Para a tal artimanha, realizaremos uma leitura dos quadros de Munch sobre a visão e os pensamentos angustiantes de Cioran. Não deteremos em fazer uma análise dos quadros e nem dos textos. Nosso exercício constituirá em transcrever as pinturas sobre o prisma das palavras. Na verdade uma metodologia difícil e muito provocadora, porém como afirma Cioran
"Não sei o que responder, o máximo que posso fazer é surpreendê-lo ou decepcioná-lo".

Antes de mergulharmos neste esboço, cabe a todos nós um pouco da vida de cada artista.

Evard Munch (1863-1944), pintor norueguês, nasceu na cidade de Löyten, no ano de 1863. Foi um dos poucos pintores escandinavos a ter sucesso mundial.

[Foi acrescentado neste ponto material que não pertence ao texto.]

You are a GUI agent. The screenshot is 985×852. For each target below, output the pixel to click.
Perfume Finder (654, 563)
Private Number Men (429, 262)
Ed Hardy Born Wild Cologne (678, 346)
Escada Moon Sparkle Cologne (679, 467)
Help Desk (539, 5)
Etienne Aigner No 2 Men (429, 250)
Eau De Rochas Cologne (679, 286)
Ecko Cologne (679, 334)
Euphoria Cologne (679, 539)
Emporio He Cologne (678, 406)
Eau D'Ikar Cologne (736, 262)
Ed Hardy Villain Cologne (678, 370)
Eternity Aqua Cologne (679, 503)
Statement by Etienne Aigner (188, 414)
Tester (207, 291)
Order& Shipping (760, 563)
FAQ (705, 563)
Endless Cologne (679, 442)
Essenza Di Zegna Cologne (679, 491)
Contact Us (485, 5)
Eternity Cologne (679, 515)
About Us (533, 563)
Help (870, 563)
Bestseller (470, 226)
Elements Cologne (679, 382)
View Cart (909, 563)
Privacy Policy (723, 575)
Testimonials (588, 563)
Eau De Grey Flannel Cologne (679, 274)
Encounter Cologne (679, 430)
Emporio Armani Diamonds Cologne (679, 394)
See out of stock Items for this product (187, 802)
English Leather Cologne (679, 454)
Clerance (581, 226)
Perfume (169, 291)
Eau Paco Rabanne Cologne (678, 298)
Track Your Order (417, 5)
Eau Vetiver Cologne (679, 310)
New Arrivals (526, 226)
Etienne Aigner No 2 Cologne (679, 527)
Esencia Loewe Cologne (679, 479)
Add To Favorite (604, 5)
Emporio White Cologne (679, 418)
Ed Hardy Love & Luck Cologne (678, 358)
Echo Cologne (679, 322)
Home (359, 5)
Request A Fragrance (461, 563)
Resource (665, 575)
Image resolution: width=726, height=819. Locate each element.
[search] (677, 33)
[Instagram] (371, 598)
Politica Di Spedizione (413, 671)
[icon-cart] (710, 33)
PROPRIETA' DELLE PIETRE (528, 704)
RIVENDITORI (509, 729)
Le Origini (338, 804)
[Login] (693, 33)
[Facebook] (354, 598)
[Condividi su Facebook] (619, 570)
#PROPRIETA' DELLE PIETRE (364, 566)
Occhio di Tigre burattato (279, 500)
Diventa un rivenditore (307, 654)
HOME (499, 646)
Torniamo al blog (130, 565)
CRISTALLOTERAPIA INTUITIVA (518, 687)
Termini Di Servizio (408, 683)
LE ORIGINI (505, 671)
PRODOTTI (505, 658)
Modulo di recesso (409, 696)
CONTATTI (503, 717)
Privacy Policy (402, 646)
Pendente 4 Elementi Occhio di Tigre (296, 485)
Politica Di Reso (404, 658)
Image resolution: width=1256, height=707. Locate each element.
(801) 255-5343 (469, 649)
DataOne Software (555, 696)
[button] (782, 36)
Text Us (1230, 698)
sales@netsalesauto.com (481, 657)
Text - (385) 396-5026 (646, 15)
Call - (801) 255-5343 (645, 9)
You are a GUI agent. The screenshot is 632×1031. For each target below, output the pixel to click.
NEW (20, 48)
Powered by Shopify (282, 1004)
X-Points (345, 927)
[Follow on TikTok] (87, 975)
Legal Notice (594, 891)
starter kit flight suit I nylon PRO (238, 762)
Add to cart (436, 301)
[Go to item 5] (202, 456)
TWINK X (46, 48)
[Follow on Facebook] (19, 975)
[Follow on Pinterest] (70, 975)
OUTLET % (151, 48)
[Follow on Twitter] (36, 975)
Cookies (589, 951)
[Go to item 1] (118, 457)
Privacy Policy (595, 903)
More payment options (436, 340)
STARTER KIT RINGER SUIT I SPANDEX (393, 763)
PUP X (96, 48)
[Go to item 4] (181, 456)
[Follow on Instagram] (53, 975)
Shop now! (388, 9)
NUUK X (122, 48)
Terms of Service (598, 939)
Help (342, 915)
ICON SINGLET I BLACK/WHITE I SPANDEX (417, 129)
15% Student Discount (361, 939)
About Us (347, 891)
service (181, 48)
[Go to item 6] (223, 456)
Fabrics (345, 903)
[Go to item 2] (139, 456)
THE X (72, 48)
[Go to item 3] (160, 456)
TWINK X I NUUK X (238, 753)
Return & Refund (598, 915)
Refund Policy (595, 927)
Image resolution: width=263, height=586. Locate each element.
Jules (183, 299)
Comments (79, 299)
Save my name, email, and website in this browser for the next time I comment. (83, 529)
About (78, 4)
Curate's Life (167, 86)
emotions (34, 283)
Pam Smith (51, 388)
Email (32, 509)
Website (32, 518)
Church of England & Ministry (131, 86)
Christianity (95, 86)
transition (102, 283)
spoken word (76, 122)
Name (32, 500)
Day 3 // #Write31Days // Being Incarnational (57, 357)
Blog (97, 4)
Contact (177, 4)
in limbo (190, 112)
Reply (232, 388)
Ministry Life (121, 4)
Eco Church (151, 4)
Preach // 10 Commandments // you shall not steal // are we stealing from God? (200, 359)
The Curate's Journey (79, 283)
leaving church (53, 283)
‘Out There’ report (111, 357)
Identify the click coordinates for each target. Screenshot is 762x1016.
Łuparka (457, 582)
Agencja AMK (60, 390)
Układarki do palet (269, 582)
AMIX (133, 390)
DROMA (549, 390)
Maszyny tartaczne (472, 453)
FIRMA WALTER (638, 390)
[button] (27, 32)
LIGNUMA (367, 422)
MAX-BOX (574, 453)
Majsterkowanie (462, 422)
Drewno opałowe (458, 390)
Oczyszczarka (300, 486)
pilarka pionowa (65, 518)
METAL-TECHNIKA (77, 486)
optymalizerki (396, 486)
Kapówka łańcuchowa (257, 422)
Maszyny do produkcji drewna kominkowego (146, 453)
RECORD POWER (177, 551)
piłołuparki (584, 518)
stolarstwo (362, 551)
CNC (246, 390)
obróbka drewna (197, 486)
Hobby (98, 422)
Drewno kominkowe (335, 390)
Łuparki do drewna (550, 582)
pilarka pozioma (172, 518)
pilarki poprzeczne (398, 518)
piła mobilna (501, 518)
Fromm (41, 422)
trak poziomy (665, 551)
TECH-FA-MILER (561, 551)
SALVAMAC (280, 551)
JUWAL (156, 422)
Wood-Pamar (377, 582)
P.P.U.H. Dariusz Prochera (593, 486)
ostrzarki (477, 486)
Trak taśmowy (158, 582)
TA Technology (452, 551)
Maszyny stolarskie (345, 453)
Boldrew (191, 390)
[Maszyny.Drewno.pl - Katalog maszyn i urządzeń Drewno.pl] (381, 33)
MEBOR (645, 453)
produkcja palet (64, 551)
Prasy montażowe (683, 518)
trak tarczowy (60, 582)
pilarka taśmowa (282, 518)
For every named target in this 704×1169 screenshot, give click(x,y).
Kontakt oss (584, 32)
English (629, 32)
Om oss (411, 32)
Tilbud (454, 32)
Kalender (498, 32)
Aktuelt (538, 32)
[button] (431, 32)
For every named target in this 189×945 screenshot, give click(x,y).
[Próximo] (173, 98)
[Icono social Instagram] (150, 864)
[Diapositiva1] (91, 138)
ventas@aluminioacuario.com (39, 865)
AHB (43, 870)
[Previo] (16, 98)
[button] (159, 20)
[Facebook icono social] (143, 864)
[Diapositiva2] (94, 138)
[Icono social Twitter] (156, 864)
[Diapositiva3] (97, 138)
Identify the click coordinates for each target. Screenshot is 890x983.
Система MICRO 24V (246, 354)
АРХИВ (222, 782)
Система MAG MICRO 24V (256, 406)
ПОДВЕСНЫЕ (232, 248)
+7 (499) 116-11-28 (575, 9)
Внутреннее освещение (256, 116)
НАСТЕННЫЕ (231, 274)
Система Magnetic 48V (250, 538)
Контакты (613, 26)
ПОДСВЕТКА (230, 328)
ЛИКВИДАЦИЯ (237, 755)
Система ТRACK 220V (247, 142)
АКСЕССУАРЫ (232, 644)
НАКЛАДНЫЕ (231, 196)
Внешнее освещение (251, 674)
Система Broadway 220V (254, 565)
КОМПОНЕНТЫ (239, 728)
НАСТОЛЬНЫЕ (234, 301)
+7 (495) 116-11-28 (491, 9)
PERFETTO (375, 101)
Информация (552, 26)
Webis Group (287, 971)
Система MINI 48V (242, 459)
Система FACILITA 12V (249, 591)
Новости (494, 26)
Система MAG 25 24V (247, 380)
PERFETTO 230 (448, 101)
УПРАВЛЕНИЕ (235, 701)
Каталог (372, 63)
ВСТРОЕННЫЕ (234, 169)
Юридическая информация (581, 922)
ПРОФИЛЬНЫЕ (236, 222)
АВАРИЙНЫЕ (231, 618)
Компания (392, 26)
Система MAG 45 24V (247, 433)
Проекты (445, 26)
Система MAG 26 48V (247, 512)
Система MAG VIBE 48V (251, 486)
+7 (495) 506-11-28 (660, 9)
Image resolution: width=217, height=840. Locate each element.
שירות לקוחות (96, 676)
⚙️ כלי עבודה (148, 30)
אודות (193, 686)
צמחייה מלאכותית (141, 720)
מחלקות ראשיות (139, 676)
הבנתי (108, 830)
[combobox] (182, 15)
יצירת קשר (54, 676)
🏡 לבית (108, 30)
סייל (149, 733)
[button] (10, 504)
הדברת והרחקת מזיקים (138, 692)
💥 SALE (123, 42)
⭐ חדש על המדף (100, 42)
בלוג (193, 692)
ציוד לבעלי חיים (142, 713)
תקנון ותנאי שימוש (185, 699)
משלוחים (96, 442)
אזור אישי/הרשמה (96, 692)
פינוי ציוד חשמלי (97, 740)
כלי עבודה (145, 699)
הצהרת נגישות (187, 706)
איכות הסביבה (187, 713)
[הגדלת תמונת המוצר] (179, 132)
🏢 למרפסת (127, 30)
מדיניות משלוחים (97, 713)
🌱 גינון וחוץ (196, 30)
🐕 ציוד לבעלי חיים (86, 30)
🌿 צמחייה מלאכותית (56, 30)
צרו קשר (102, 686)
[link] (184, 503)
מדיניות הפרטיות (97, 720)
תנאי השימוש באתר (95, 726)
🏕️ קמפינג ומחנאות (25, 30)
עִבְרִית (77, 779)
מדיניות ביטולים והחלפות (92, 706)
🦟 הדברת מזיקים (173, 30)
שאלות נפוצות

Teve uma infância traumática, que pode ser notada em grande parte de sua obra. Sempre um mergulho numa profunda reflexão sobre a condição e o destino humano. Munch aprofundou-se na sordidez, no mundo dos degenerados, dos loucos, da miséria; viveu uma época trágica. Assistiu à ascensão e as primeiras vitórias do nazismo e foi perseguido preso e espancado. Denunciou, em seus quadros, o totalitarismo e a guerra.  É considerado uns dos pioneiros do movimento “Expressionismo”.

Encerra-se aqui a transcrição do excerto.